Dos anécdotas impulsan estas líneas, que pudieran continuarse en otros textos periodísticos. Ambas ocurrieron en la misma ciudad, aunque probablemente tengan réplicas en varios puntos del país.
La primera sucedió en un mercado Ideal (un nombre que tal vez debiéramos revisar por la carga semántica de ese vocablo). Su protagonista se aprestaba a comprar un pequeño paquete de galletas cuando la dependienta lo miró de reojo y, haciendo una mueca hueca-reseca, soltó: «Los que quedan están partidos y abiertos, para que lo sepan».
Se refería, obviamente, a los paquetes. Por eso el hombre dijo con todo su derecho: «¿Pero tienen el mismo precio? Deberían rebajarlos. Búsqueme el mejorcito ahí, compañera».
Sin embargo, varios integrantes de la larga cola comenzaron a gritar: «Acaba de comprar y déjate de muela»… «Oye, si no te gustan vete»… «Dale cualquiera, niña» y otras frases análogas, las que fueron rematadas por la misma expendedora: «¿Cuándo tú has visto una rebaja por eso, chico? ¿De dónde tú saliste? Coge este y avanza».
La segunda vivencia tuvo como escenario un mercado agropecuario, donde algunos nombrados «concurrentes» expendían tomates minúsculos a diez pesos cada libra. Esta vez el comprador no solicitó una rebaja, mas pidió una explicación sobre el precio, pues en las semanas anteriores tales hortalizas no eran tan pequeñas y costaban lo mismo.
«Yo no sé, hermano, no entiendo tu pregunta», le dijeron. Y, como en el primer caso, quienes estaban en la cola también lo presionaron para que se marchara rápido, algo que hizo de mala gana.
En ambos ejemplos el mundo pareció estar al revés, porque los clientes, lejos de ser complacidos, resultaron aplastados, no solo por los vendedores, sino también por sus semejantes y, peor aún, por lo que solemos llamar «leyes cimarronas».
En los dos hay una reafirmación de que la calidad, parámetro fundamental que debe regir cualquier servicio, fue relegada al último plano, una distorsión que nos ha golpeado con cierta frecuencia.
Reflexionando sobre estas escenas reales, también valdría preguntarse si el necesario ordenamiento económico que vive el país ha empezado a traer consigo cambios en la mentalidad de los consumidores, quienes no deberían mantenerse como seres estáticos, que acepten pasivamente productos y servicios defectuosos.

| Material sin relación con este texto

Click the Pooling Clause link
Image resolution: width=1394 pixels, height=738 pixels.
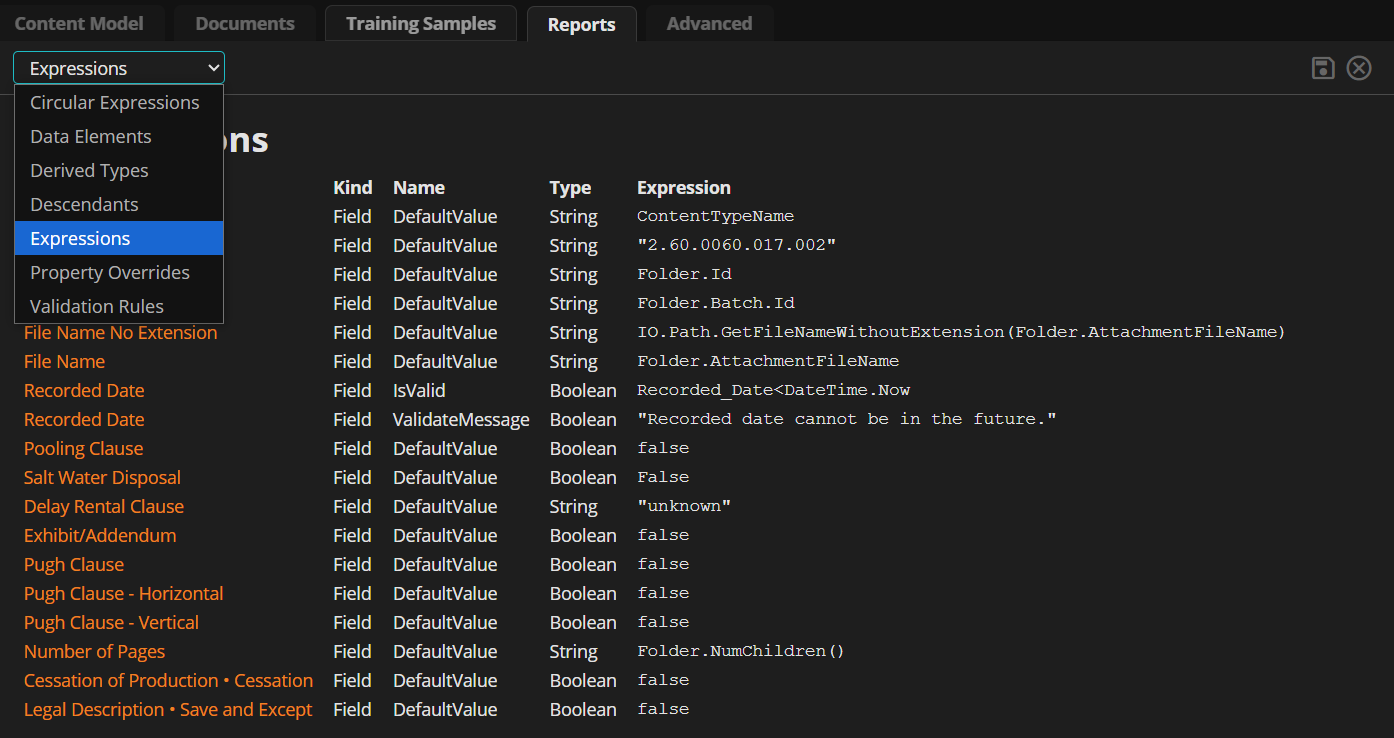point(83,449)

¿Por qué los clientes, en lugar de hacer causa común con los dos afectados, se quedaron «chiquiticos» de mente, con las neuronas apagadas? ¿Se trata de una cuestión de necesidad o de costumbre? Estas preguntas tendrían que responderse con un estudio metódico e imparcial.

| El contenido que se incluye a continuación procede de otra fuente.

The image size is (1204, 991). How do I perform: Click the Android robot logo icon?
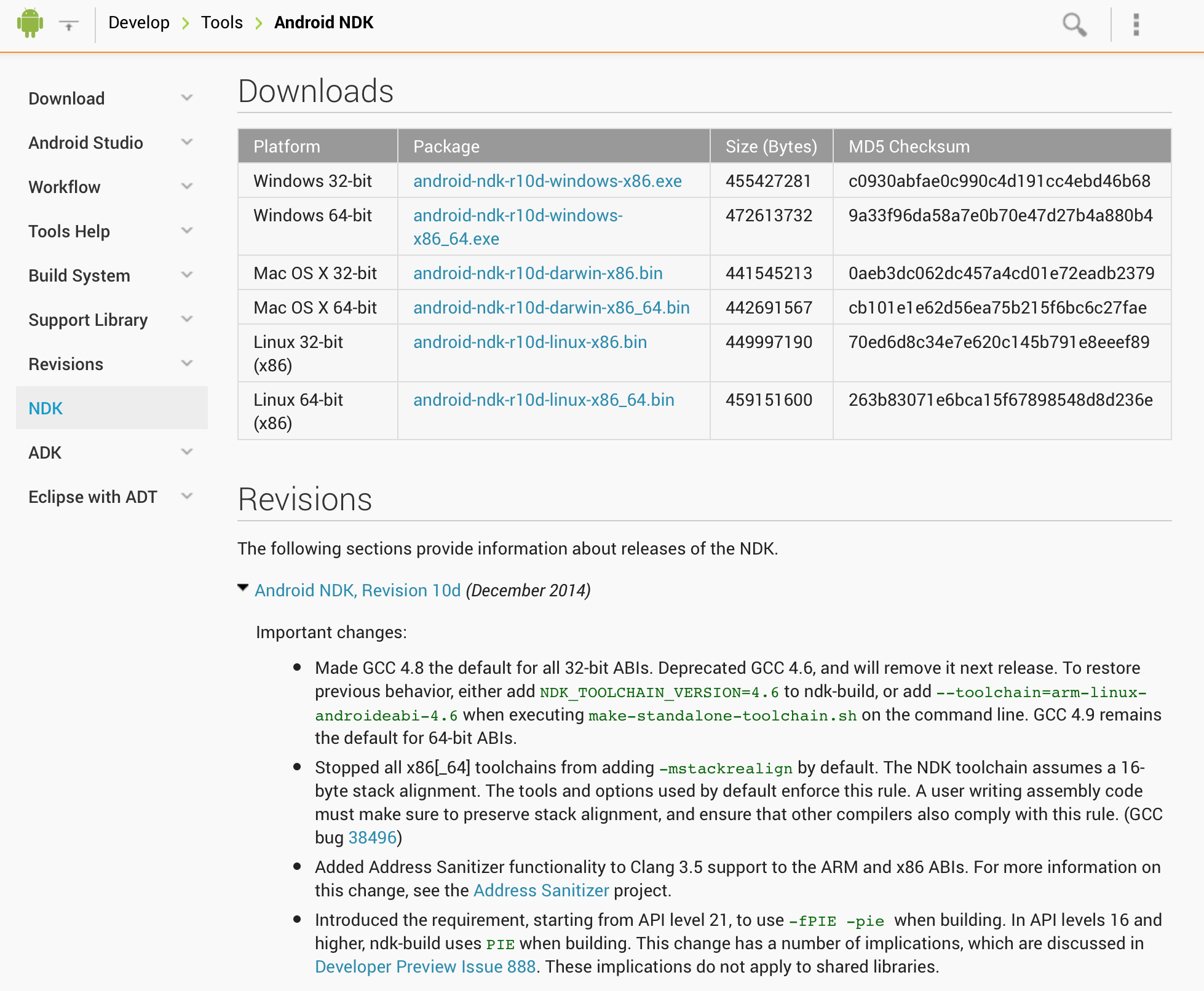tap(30, 23)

En primera instancia, claro, quienes más deberían cambiar la mentalidad son los productores, tanto estatales como privados, algunos de los cuales se acostumbraron a hacer y hacer, sin importar estética, atributos o excelencia.
Durante años no existieron o resultaron poco efectivos los mecanismos de presión institucional o popular. De manera que, por ejemplo, las cruzadas contra el antipán (producto que semeja al pan) terminaron sin los logros esperados. O llegamos a tener un picadillo con sabor a nada, y nada pasó.
Ahora más que nunca, con los necesarios aumentos de precios, estos resortes de coerción popular tendrían que activarse para ayudar a empujar en la batalla por la calidad, más allá de nuestras carencias conocidas.
El ordenamiento económico tendría que conllevar, también, un viraje en la manera de presentar lo que vendemos, por encima del inexistente factor competitivo, considerado por muchos la principal causa que atenta contra la exquisitez.
Sin embargo, no se trata solo de ofertas más amplias, deseadas por todos. Porque cuando estas lleguen, ¿le caeremos a abucheos al que reclame por un artículo imperfecto? ¿Habremos labrado, entre muchos factores, el camino para conseguir la todavía lejana excelencia? ¿Le habremos dado una galleta a la galleta partida, al mal trato, a los productos minúsculos, chatos e impresentables, a la falta de explicación a los clientes y muchos otros errores que necesitamos enmendar?